Indoor Air Quality: Can Your Home or Office Make You Sick?

Every home has a distinct smell. When you walk into your own home, you may not notice it, but your friends probably do. Just like you can tell whose house you’re in by its unique smell inside. Your office smells different than your home and that hotel you stayed last summer has a very different smell from your grandma’s house. But there’s more to indoor air than we are able to detect with our rather inadequate noses (for instance, black bears have been observed to travel 18 miles in a straight line to a food source).  

Considering that we spend a lot of time in our homes and offices, indoor air quality is a subject that should not be taken lightly; it directly affects the health, productivity and comfort of building occupants. Both the U.S. Environmental Protection Agency (EPA) and the World Health Organization recognize “Sick Building Syndrome” and “Building-Related Illness” as serious conditions occurring from new and remodeled buildings worldwide.

Stuff that we have inside our homes, like furniture, can also have a negative effect on indoor air quality if they leach dangerous chemicals in the air.

So what makes air indoors harmful? One of the most common causes is the presence of volatile organic compounds, or VOCs. VOCs are chemicals that have a high vapor pressure at ordinary room temperature. This way VOCs can be released into indoor air from materials found in many buildings.

A study published in Occupational & Environmental Medicine concluded that even exposure to standard office building supplies (i.e., carbonless copy paper, photocopier/printer fumes) could cause Sick Building Syndrome symptoms such as respiratory infections, eye irritation, breathlessness and more.  Similarly, an Indoor Air Journal study found that indoor residential chemical emissions were risk factors for respiratory and allergic effects in children – something school maintenance professionals in particular must address.

According to EPA, symptoms of sick building syndrome include eye, nose, and throat irritation; headaches, loss of coordination, nausea; damage to liver, kidney, and central nervous system. Some VOCs can cause cancer in animals; some are suspected or known to cause cancer in humans. Key signs or symptoms associated with exposure to VOCs include conjunctival irritation, nose and throat discomfort, headache, allergic skin reaction, dyspnea, declines in serum cholinesterase levels, nausea, emesis, epistaxis, fatigue, dizziness.

Many chemicals today are known or suspected to be links to cancer, early puberty, attention deficit hyperactivity disorder (ADHD), obesity, autism, and other serious health issues.

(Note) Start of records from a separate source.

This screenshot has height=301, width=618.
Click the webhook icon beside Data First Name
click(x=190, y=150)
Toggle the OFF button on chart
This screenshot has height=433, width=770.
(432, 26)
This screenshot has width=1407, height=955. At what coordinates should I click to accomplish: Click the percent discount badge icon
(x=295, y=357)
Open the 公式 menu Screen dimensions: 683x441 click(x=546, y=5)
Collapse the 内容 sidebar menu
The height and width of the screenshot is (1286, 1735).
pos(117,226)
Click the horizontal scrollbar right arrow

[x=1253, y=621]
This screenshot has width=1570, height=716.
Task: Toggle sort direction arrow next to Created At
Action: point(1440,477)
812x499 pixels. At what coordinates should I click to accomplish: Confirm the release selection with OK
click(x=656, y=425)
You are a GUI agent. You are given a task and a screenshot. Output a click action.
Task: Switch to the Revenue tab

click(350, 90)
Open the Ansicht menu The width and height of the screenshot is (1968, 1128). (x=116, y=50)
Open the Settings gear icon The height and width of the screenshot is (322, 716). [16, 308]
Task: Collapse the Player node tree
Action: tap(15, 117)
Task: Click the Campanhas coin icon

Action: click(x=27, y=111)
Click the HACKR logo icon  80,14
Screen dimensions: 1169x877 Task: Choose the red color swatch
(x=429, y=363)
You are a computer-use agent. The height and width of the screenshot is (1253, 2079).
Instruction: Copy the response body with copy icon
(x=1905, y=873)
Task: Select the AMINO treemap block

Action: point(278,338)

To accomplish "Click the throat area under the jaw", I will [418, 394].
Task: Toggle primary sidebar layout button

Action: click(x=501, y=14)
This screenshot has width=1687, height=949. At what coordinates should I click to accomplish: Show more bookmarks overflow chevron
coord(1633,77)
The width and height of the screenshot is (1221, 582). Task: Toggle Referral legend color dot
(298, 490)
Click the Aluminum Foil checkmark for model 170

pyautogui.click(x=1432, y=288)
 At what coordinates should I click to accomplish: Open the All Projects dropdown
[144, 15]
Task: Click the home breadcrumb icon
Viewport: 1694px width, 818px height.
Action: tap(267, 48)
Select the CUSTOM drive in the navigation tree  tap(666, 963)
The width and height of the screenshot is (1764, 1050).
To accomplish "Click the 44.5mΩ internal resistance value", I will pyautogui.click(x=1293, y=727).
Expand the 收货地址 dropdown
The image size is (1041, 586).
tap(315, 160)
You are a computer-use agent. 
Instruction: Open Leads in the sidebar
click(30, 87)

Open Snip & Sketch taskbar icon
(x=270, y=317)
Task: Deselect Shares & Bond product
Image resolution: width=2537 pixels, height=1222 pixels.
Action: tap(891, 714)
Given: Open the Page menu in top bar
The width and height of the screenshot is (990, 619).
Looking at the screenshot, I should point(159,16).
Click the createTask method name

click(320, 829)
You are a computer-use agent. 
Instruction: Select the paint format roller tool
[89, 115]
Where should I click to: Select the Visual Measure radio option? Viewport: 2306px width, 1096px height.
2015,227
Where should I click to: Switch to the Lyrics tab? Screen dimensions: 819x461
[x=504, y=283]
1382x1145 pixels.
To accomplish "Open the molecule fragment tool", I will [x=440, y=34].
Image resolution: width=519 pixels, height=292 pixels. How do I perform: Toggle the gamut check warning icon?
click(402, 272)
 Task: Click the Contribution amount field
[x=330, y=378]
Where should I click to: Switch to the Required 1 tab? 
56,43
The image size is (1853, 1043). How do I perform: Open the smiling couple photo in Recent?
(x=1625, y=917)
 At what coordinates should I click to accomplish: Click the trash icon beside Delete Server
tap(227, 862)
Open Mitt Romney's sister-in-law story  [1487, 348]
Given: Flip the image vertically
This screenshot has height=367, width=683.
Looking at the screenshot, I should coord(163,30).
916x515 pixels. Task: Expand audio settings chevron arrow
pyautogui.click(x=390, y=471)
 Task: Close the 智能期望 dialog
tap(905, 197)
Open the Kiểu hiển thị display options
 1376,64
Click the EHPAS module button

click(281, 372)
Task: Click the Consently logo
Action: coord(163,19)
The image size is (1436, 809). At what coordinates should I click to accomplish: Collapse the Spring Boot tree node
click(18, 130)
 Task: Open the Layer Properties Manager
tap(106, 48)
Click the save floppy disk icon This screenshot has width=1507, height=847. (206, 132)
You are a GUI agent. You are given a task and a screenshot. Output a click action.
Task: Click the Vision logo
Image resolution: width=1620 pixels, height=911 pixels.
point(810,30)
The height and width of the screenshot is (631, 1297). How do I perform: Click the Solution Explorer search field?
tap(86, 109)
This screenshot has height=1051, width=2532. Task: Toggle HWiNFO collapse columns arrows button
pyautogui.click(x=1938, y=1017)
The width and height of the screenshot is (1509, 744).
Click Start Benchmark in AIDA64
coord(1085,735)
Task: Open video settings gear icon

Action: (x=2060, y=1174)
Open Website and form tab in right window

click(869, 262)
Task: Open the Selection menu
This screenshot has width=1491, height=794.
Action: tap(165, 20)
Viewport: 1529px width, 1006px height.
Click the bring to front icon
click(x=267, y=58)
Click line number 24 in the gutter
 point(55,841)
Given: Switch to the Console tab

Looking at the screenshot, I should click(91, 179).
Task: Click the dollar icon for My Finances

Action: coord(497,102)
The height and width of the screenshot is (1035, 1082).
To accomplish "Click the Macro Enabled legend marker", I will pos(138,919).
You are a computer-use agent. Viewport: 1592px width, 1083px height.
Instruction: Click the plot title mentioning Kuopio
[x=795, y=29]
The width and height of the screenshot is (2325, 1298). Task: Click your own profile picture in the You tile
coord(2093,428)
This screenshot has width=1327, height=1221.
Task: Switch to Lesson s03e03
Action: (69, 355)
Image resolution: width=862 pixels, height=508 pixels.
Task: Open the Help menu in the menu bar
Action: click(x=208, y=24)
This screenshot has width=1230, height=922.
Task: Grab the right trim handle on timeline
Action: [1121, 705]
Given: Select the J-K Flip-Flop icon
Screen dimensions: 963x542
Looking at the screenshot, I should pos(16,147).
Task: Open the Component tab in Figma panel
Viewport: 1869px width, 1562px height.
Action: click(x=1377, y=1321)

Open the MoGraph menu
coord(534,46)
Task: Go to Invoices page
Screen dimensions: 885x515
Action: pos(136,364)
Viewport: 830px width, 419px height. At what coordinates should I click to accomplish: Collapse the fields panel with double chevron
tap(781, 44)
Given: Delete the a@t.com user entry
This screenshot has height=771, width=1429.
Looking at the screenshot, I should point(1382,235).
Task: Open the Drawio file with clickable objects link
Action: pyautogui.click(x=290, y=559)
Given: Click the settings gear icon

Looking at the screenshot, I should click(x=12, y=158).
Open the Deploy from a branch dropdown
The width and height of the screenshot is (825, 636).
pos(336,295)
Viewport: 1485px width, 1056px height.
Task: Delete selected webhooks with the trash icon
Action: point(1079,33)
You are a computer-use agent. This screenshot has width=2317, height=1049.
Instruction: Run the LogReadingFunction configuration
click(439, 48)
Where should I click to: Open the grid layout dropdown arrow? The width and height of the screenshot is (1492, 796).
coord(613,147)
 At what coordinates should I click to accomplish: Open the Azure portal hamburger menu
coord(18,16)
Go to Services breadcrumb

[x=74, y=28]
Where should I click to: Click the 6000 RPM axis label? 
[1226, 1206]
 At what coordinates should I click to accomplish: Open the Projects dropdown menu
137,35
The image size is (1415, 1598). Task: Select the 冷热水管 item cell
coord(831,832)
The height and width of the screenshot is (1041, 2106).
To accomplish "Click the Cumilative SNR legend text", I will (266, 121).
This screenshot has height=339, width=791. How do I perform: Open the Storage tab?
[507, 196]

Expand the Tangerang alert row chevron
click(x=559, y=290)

The following are top three chemicals that can be lurking in your home and should be avoided at all costs.

1. Arsenic.

Arsenic is a known carcinogen that has been linked particularly to skin, bladder, kidney, and lung cancers.  Arsenic is found in pressure-treated wood made or manufactured before 2003, when the industry agreed to stop using arsenic-treated wood for residential purposes.

2. Formaldehyde.

Formaldehyde is a known carcinogen (it has been linked to nasal squamous cell cancer) and a skin irritant that can cause allergy-like reactions including watery, burning eyes and throats, stuffy noses, and skin rashes.  It can be found in pressed wood medium density fiberboard (MDF) furniture (used for drawer fronts, cabinets, and furniture tops), permanent press clothing and draperies, as a component of glues and adhesives, and in cleaning and beauty products, including some brands of baby wipes.

3. Bisphenol A (BPA) and Phthalates.

Both BPA and phthalates are endocrine disrupters, products that mimic natural hormones and can affect reproductive development and health. BPA is linked to early puberty in girls and phthalates are linked to low testosterone and to male reproductive problems. BPA and phthalates are additives in plastics; BPA creates a rigid plastic and phthalates make plastic more flexible. Even though major manufacturers are no longer making baby bottles and children’s drinking cups with BPA, it can still be found in the lining of food and beverage cans, in bottled formula, and even on shopping receipts. And even though three types of phthalates have been banned in toys for young children, they are still used to soften vinyl plastics (raincoats, backpacks, shower curtains, blow-up toys) and preserve scents (soaps, lotions, and perfumes).